* CHALLENGE *
Copy out the lines below word for word, from the line with "Given: Click the" to the line with "Looking at the", including both of those lines. Leave the pictures out.

* DATASET ENTRIES *
+===+

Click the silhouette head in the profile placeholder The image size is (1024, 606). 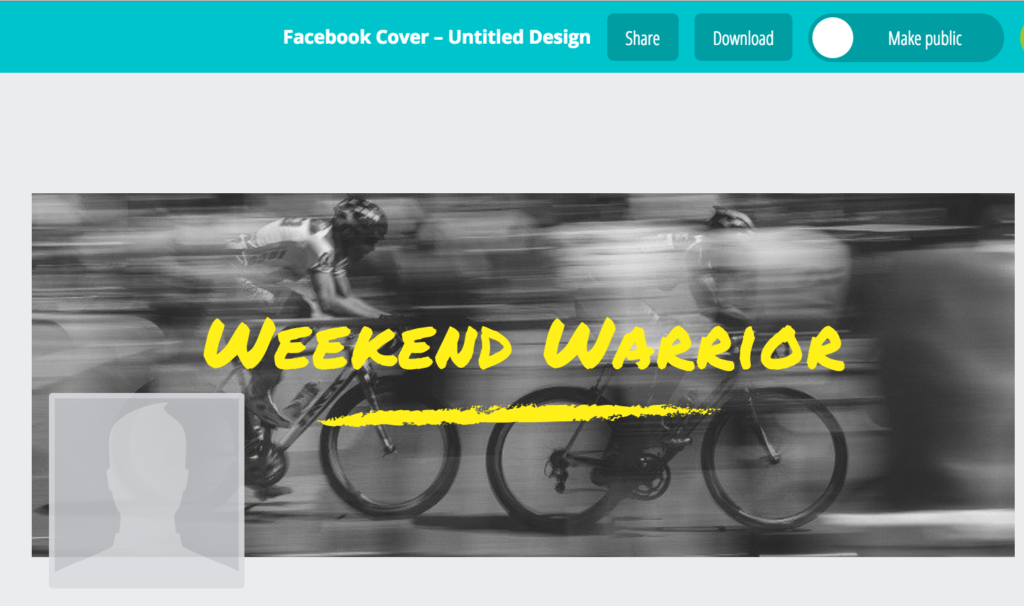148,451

+===+

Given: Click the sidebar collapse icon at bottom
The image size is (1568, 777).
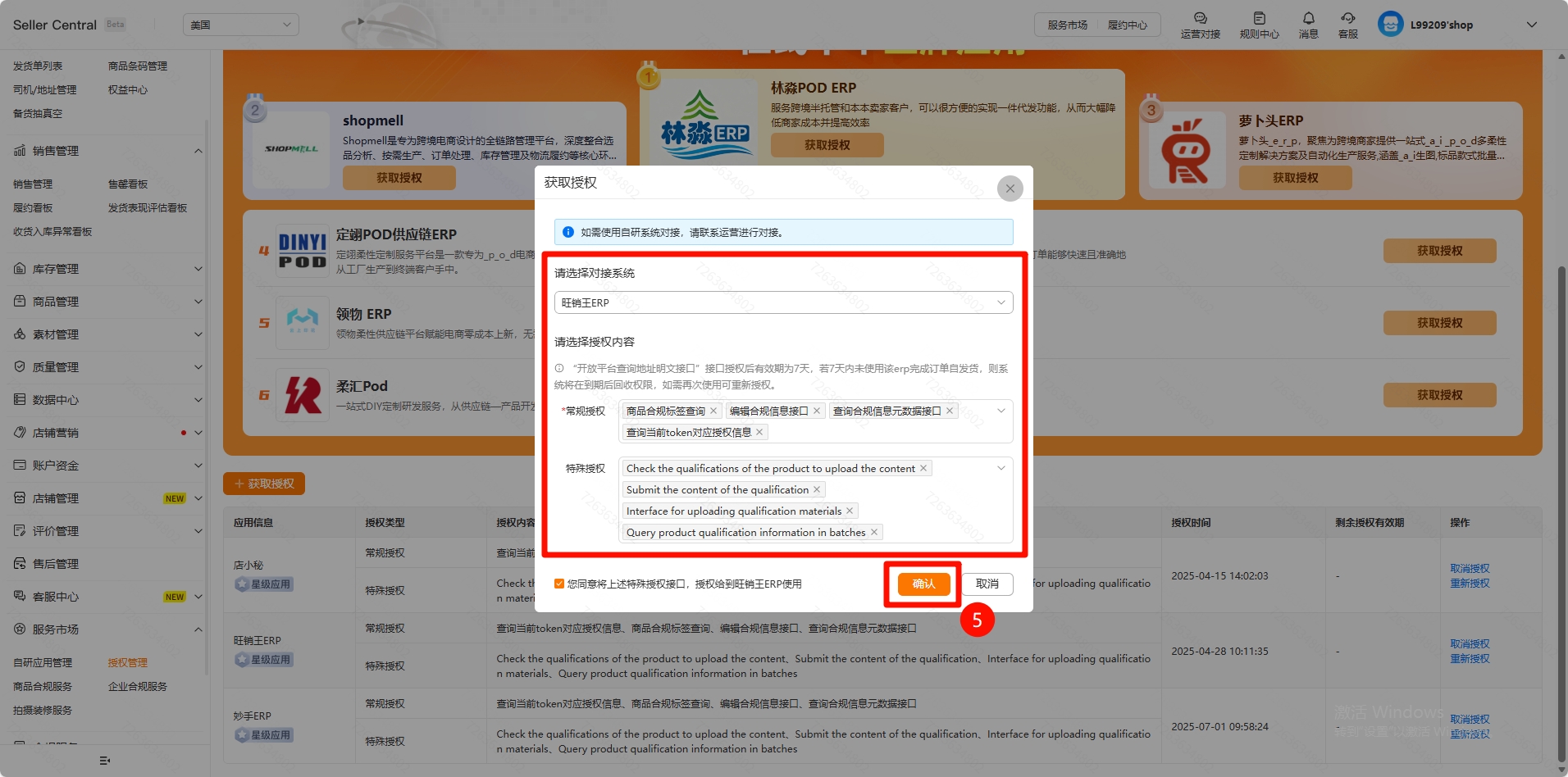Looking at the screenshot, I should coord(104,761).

+===+

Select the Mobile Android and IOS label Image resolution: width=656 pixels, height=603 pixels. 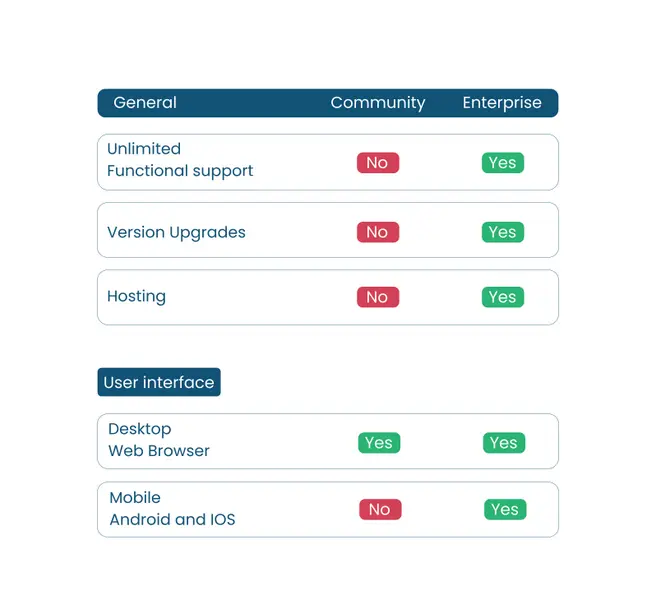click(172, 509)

+===+

* ANSWER *
Given: Click the sidebar collapse icon at bottom
The image size is (1568, 777).
Looking at the screenshot, I should coord(104,761).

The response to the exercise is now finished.